Having not experienced the ESRC, I can say that the peer review of the science councils (for me, predominantly the MRC), is not great either. There is plenty of the "old boys network" at play. The tactic of damming proposals with faint praise (such that a negative review doesn't scream this person has a grudge, but also doesn't attract a high enough score for funding either) is now being recognised and allegedly action is being taken against it. We'll have to wait and see. Personally I'd be all for having either a double-blind review or a completely open review as I can honesty say that I've never made a comment on a review which I wouldn't be prepared to say directly to the applicant.

Anyway, sorry, I seem to be straying off the point.

WhoKnew, good luck with the promotion.

WhoKnew2010 · 18/10/2010 22:14

Surely the point is that you only need to raise 2.3bn or whatever figure we're talking about because they're taking it out of the block grant. Don't take it away and we don't need to raise the money. [Trident anyone?]

But then I don't believe all this shroud waving re the debt. It's not as if we're going to get any funding once the debt is cleared are we? It's all about a smaller state. It's an ideological decision to make students (or their parents) pay.

I do feel that Steve Smith etc. have let us all down enormously = he's been arguing for fees for years. I've never understood why. Why does it benefit universities to transfer the obligation to students (&/or their parents?)

Presumably it's A'levels next because you get a better job and earn £££ more if you have A'levels than if you just get GCSEs and only X% of the population do A'levels so why should the other Y% subsidise them etc.

Why are we disincentivising learning?

and btw I was asked for 5 RG Profs as refs. How many women have that kind of network? (I managed 3, plus one US and one non-RG). It's a joke. I think the only female solution is to try to network as much as possible & to pull other women up the ladder if/when we go.

tokyonambu · 18/10/2010 22:20

"It's all about a smaller state.

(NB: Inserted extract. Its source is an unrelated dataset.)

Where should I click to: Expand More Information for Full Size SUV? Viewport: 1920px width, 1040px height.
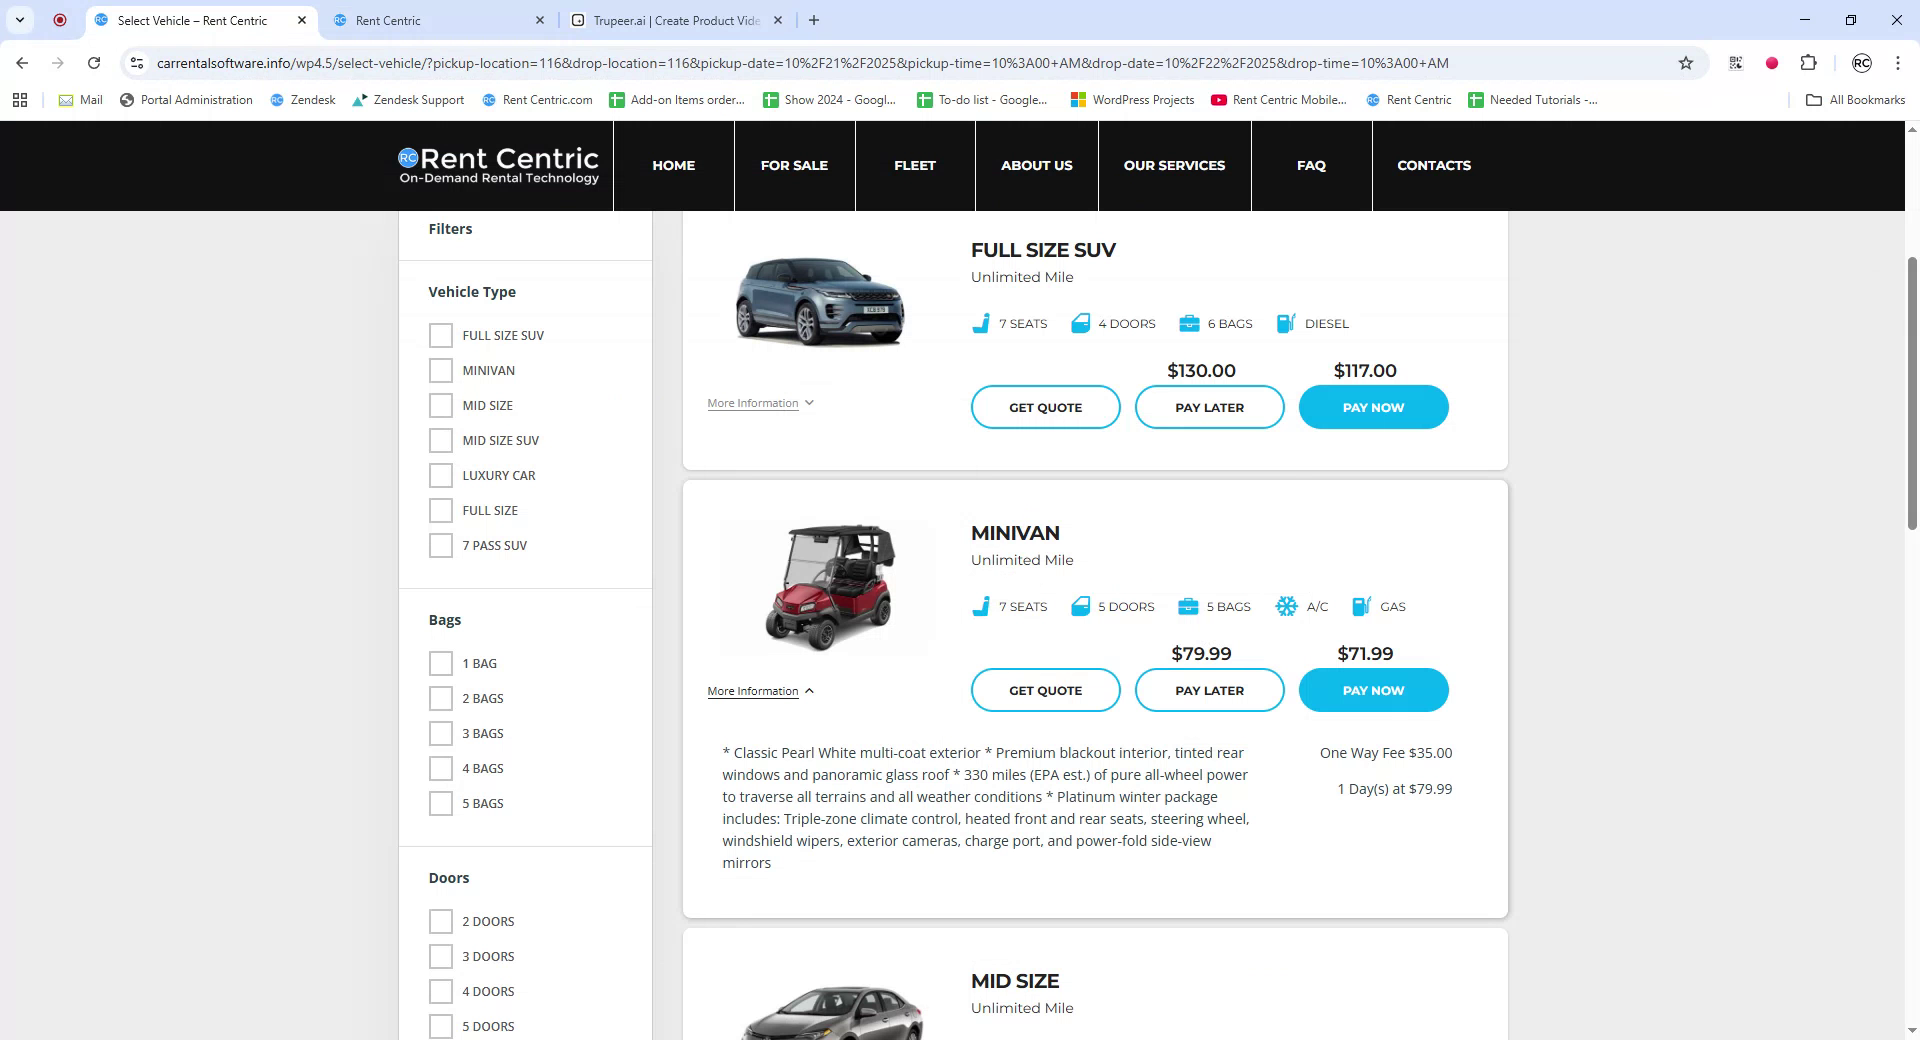(760, 404)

It's an ideological decision to make students (or their parents) pay."

I voted Labour. Those that voted Tory or Lib Dem can justify themselves.

BoffinMum · 18/10/2010 22:39

I did the Springboard thing at the elite university I worked at. All the senior women that came in to speak to us about how they had made it had one thing in common - they had all had nannies on the way up.

That's easy then. Out of your stipend of 12k-16k or after tax research salary of £16-£20k you just have to live in an expensive university city and pay out 110%-150% of your salary in childcare costs for roughly a decade in order to be able to compete.

Sorted.

'Cos being a graduate is all about lifestyle and spending power, isn't it? So the users should pay ...

WhoKnew2010 · 18/10/2010 22:42

you've both made me laugh.

Tokyo bc I saw your cognitive dissonance point about the Lib Dems on an earlier post and hung my head in shame. yes, you're right. but let's face it, Labour commissioned Browne and introduced fees in the first place. I now officially hate them all.

Boffin because it's just so sodding depressing.

Maybe we can be the next generation? (she says in Pollyanna stylee Wink (which is why she's still working at half ten at night ...

BoffinMum · 18/10/2010 22:45

Well, we sodding well don't have to give up and let these idiots cock it all up. We have a choice. We can galvanise and policitise and refuse to give in.

tokyonambu · 18/10/2010 23:01

"Out of your stipend of 12k-16k or after tax research salary of £16-£20k you just have to live in an expensive university city and pay out 110%-150% of your salary in childcare costs"

Male postgrads are hardly funding wives and children out of their stipends either, though.